● Task data
================================

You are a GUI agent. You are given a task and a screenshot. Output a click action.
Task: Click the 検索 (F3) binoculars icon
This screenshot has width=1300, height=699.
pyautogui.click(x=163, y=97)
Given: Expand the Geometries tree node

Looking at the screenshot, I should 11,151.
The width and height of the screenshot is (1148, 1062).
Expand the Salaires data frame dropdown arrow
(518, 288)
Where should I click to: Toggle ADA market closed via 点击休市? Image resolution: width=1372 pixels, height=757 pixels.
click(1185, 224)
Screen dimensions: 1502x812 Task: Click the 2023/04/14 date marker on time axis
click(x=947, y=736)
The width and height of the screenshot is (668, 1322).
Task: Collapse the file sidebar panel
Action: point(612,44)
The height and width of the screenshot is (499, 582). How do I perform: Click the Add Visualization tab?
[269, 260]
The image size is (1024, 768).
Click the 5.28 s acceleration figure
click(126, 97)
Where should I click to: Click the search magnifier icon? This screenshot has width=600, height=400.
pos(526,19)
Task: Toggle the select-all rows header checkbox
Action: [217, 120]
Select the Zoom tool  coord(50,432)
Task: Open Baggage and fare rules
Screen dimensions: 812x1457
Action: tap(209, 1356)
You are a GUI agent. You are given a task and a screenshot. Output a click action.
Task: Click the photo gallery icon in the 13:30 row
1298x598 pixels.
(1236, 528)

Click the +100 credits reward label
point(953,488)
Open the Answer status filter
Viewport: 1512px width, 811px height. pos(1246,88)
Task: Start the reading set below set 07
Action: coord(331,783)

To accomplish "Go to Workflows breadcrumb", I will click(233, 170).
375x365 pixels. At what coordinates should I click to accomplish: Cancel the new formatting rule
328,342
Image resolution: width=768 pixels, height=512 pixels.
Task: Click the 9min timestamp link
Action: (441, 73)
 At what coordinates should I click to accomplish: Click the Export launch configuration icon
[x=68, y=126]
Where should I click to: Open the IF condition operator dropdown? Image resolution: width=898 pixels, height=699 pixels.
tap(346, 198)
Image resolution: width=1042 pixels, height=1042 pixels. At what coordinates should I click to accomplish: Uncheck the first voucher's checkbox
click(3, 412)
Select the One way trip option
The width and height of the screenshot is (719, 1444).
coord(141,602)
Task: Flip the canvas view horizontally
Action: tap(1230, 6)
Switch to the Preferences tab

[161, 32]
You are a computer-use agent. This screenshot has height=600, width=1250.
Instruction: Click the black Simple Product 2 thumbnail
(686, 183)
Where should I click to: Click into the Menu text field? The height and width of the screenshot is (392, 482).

================================

● What is required
A word-for-word copy of all the entries is required.

● Result
You are a GUI agent. You are given a task and a screenshot. Output a click action.
Task: Click the 検索 (F3) binoculars icon
This screenshot has width=1300, height=699.
pyautogui.click(x=163, y=97)
Given: Expand the Geometries tree node

Looking at the screenshot, I should 11,151.
The width and height of the screenshot is (1148, 1062).
Expand the Salaires data frame dropdown arrow
(518, 288)
Where should I click to: Toggle ADA market closed via 点击休市? Image resolution: width=1372 pixels, height=757 pixels.
click(1185, 224)
Screen dimensions: 1502x812 Task: Click the 2023/04/14 date marker on time axis
click(x=947, y=736)
The width and height of the screenshot is (668, 1322).
Task: Collapse the file sidebar panel
Action: point(612,44)
The height and width of the screenshot is (499, 582). How do I perform: Click the Add Visualization tab?
[269, 260]
The image size is (1024, 768).
Click the 5.28 s acceleration figure
click(126, 97)
Where should I click to: Click the search magnifier icon? This screenshot has width=600, height=400.
pos(526,19)
Task: Toggle the select-all rows header checkbox
Action: [217, 120]
Select the Zoom tool  coord(50,432)
Task: Open Baggage and fare rules
Screen dimensions: 812x1457
Action: tap(209, 1356)
You are a GUI agent. You are given a task and a screenshot. Output a click action.
Task: Click the photo gallery icon in the 13:30 row
1298x598 pixels.
(1236, 528)

Click the +100 credits reward label
point(953,488)
Open the Answer status filter
Viewport: 1512px width, 811px height. pos(1246,88)
Task: Start the reading set below set 07
Action: coord(331,783)

To accomplish "Go to Workflows breadcrumb", I will click(233, 170).
375x365 pixels. At what coordinates should I click to accomplish: Cancel the new formatting rule
328,342
Image resolution: width=768 pixels, height=512 pixels.
Task: Click the 9min timestamp link
Action: (441, 73)
 At what coordinates should I click to accomplish: Click the Export launch configuration icon
[x=68, y=126]
Where should I click to: Open the IF condition operator dropdown? Image resolution: width=898 pixels, height=699 pixels.
tap(346, 198)
Image resolution: width=1042 pixels, height=1042 pixels. At what coordinates should I click to accomplish: Uncheck the first voucher's checkbox
click(3, 412)
Select the One way trip option
The width and height of the screenshot is (719, 1444).
coord(141,602)
Task: Flip the canvas view horizontally
Action: tap(1230, 6)
Switch to the Preferences tab

[161, 32]
You are a computer-use agent. This screenshot has height=600, width=1250.
Instruction: Click the black Simple Product 2 thumbnail
(686, 183)
Where should I click to: Click into the Menu text field? The height and width of the screenshot is (392, 482).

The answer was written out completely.